Exercise goal: Reproduce the following entries exactly, leaving nothing out.

Dataset:
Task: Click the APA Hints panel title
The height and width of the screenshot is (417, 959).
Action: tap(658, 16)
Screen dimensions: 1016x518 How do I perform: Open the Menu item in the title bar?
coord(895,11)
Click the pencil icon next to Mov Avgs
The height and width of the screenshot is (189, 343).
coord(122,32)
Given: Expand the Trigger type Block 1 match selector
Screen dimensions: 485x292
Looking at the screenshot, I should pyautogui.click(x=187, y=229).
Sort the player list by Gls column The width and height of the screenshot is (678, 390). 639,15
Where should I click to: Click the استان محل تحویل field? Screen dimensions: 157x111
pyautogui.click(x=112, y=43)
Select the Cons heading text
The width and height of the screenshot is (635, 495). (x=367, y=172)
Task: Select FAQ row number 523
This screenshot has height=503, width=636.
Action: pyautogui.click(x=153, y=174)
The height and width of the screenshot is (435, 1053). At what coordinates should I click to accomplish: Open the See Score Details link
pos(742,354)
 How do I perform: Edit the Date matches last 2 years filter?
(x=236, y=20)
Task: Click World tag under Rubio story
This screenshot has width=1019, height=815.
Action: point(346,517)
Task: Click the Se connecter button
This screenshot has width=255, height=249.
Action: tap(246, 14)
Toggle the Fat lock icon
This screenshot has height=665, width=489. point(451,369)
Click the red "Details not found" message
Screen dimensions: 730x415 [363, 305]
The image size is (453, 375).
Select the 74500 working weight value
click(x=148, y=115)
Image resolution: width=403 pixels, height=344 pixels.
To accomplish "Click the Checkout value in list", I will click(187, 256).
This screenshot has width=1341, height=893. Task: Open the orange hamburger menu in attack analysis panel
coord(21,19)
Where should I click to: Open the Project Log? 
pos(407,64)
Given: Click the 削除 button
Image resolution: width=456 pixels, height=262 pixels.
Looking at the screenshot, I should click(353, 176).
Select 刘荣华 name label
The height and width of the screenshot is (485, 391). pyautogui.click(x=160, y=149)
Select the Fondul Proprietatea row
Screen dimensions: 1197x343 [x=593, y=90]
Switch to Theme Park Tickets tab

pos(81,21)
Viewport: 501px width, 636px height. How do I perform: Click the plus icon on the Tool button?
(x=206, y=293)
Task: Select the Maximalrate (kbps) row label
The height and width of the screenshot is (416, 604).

Result for this task:
Task: Click the APA Hints panel title
The height and width of the screenshot is (417, 959).
Action: tap(658, 16)
Screen dimensions: 1016x518 How do I perform: Open the Menu item in the title bar?
coord(895,11)
Click the pencil icon next to Mov Avgs
The height and width of the screenshot is (189, 343).
coord(122,32)
Given: Expand the Trigger type Block 1 match selector
Screen dimensions: 485x292
Looking at the screenshot, I should pyautogui.click(x=187, y=229).
Sort the player list by Gls column The width and height of the screenshot is (678, 390). 639,15
Where should I click to: Click the استان محل تحویل field? Screen dimensions: 157x111
pyautogui.click(x=112, y=43)
Select the Cons heading text
The width and height of the screenshot is (635, 495). (x=367, y=172)
Task: Select FAQ row number 523
This screenshot has height=503, width=636.
Action: pyautogui.click(x=153, y=174)
The height and width of the screenshot is (435, 1053). At what coordinates should I click to accomplish: Open the See Score Details link
pos(742,354)
 How do I perform: Edit the Date matches last 2 years filter?
(x=236, y=20)
Task: Click World tag under Rubio story
This screenshot has width=1019, height=815.
Action: point(346,517)
Task: Click the Se connecter button
This screenshot has width=255, height=249.
Action: tap(246, 14)
Toggle the Fat lock icon
This screenshot has height=665, width=489. point(451,369)
Click the red "Details not found" message
Screen dimensions: 730x415 [363, 305]
The image size is (453, 375).
Select the 74500 working weight value
click(x=148, y=115)
Image resolution: width=403 pixels, height=344 pixels.
To accomplish "Click the Checkout value in list", I will click(187, 256).
This screenshot has width=1341, height=893. Task: Open the orange hamburger menu in attack analysis panel
coord(21,19)
Where should I click to: Open the Project Log? 
pos(407,64)
Given: Click the 削除 button
Image resolution: width=456 pixels, height=262 pixels.
Looking at the screenshot, I should click(353, 176).
Select 刘荣华 name label
The height and width of the screenshot is (485, 391). pyautogui.click(x=160, y=149)
Select the Fondul Proprietatea row
Screen dimensions: 1197x343 [x=593, y=90]
Switch to Theme Park Tickets tab

pos(81,21)
Viewport: 501px width, 636px height. How do I perform: Click the plus icon on the Tool button?
(x=206, y=293)
Task: Select the Maximalrate (kbps) row label
The height and width of the screenshot is (416, 604).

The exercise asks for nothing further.